While it is possible to propagate roses by both softwood and hardwood cuttings as below, it is worth noting that many are grafted onto the rootstock of another rose to control size and vigour, therefore the results may not behave in the same way as the parent plant.

 

Take softwood cuttings in summer, using the soft, pliable tips of new, non-flowering growth.

  • Snip cuttings off the plant, if possible taking a longer piece than the ideal eventual length of around 10cm (to allow for trimming).
  • Put them in a plastic bag straight away to prevent drying out.
  • Fill a pot (or several, if you have a lot of cuttings) with a perlite-heavy compost mix (at least 50% perlite).
  • Trim the end of the cutting to just below a node (point at which leaves grow).
  • Remove lowest leaves and soft tip, leaving 2-4 leaves.
  • If the remaining leaves are large, cut them in half with a sharp knife (to reduce water lost through transpiration).
  • Insert the cuttings into the compost and water lightly.

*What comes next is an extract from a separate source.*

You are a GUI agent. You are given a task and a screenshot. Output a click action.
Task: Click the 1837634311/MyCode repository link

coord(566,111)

Several cuttings can be put in the same container if there is enough space to do this without them touching.
  • Place in a greenhouse or propagating unit if you have one or covered with a plastic bag on a windowsill if not (out of direct sunlight).
  • Keep the cuttings misted and occasionally watered until they root. You will know this has happened when roots emerge out of the bottom of the container.
  • Gently remove rooted cuttings and pot them into individual pots. Grow on in a cool yet frost-free environment such as an unheated conservatory, greenhouse, or cold frame, until they are large enough to be planted out.

Alternatively, hardwood cuttings in autumn or winter are an equally successful method, though can be much slower to root.

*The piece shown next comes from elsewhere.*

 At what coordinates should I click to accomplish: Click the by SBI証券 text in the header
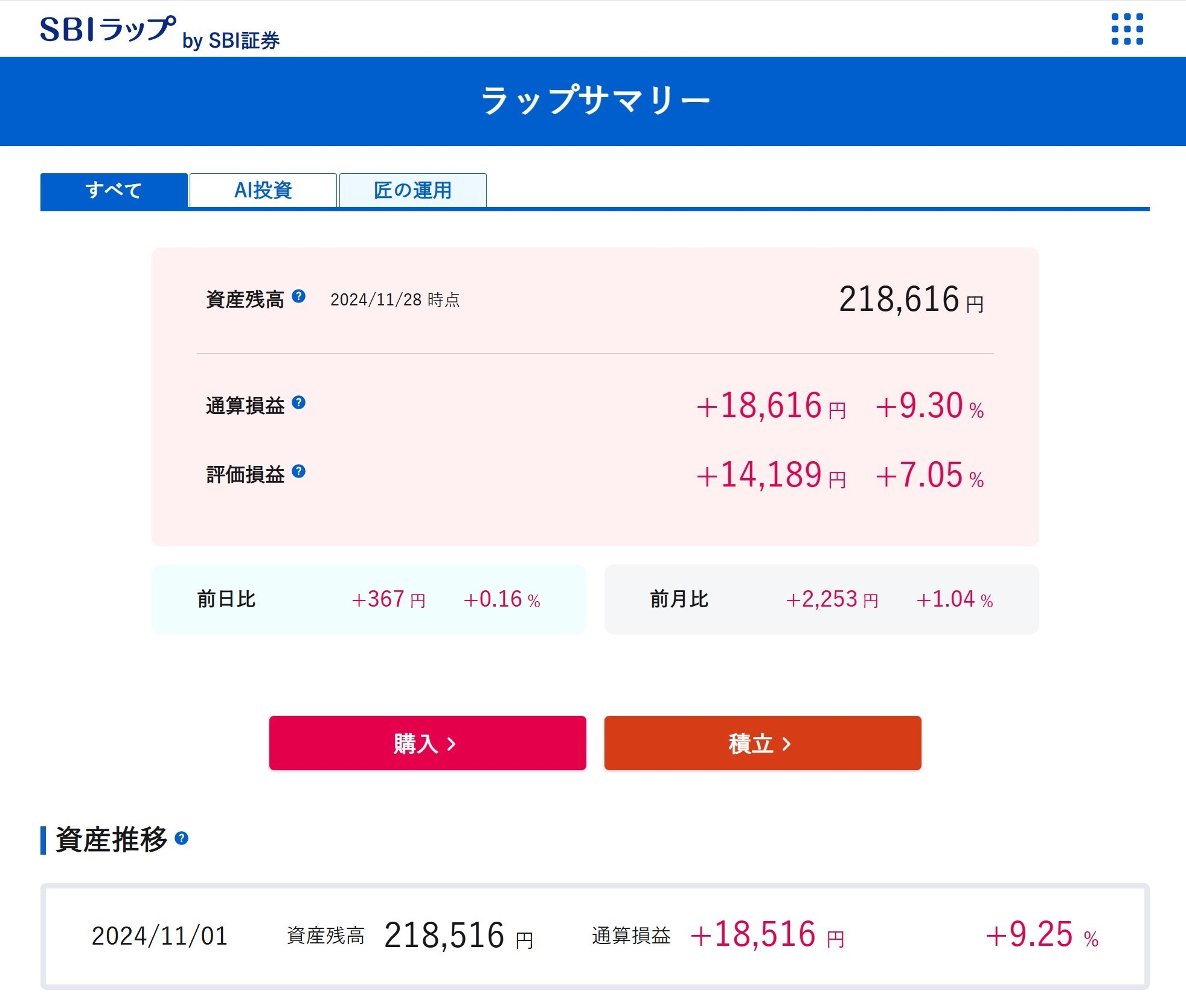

  • Select shoots of fully ripe, current year growth (which by now will be bare and leafless), cutting at the join with last year’s growth.
  • Trim to 15-20cm, with the top cut just above a pair of buds, and the bottom cut just below a pair of buds. It is good practice to make the top cut a sloping one, both to aid water runoff, and to remind you which end is the top.
  • Spacing approximately 10-15cm apart, firm into a trench in a prepared bed (with well-rotted organic matter and grit dug in), the top 3-5cm of the cutting showing above soil level. Alternatively insert into containers filled with a gritty compost mix.
  • Water in lightly. Place containers in a cold frame.
  • Check and re-firm trench cuttings after a frost (which can lift them out of the ground).
  • Leave cuttings in place until the following autumn ensuring they do not dry out during the summer. By this point they should have rooted and can be lifted and either potted or planted out as required.

 

* Many plants carry Plant Breeders Rights and cannot be propagated for commercial purposes.

Common Rose questions

Are roses difficult to grow?
These did not get to be one of the world’s favourite plants for centuries by being tricky! Roses are wonderfully easy to grow and can be kept looking at their best with some very simple pruning techniques.

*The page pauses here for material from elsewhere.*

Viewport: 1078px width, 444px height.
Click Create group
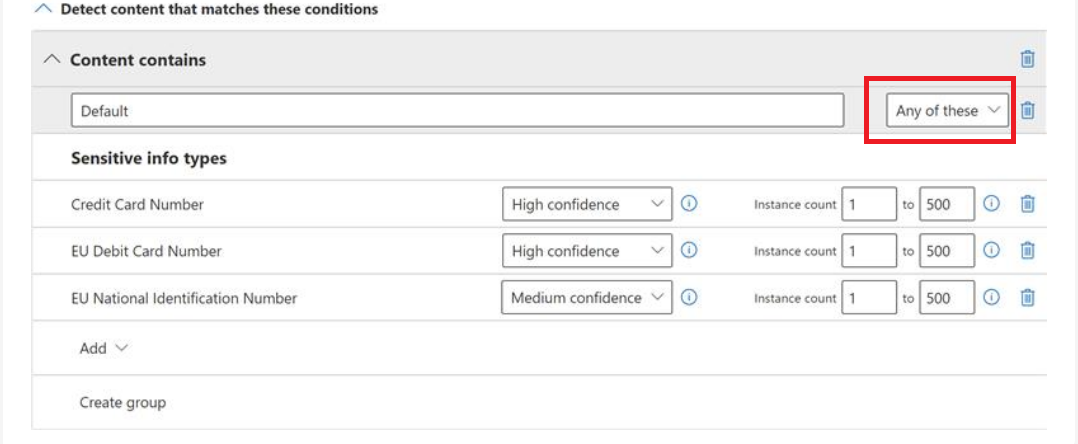click(123, 402)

How do I keep roses blooming?
Deadheading can help repeat and continuous bloomers to flower for as long as possible, and regular feeding will almost certainly boost the flowering performance of all roses.

Do roses like lots of water?
Like most plants, they need regular watering while they are establishing, though after this they tend to be self-sufficient. The exception to this are container-grown roses which need to be kept well-watered at all times. Follow our advice in the ‘Watering’ section above to avoid overwatering, which can be as damaging to plants as underwatering.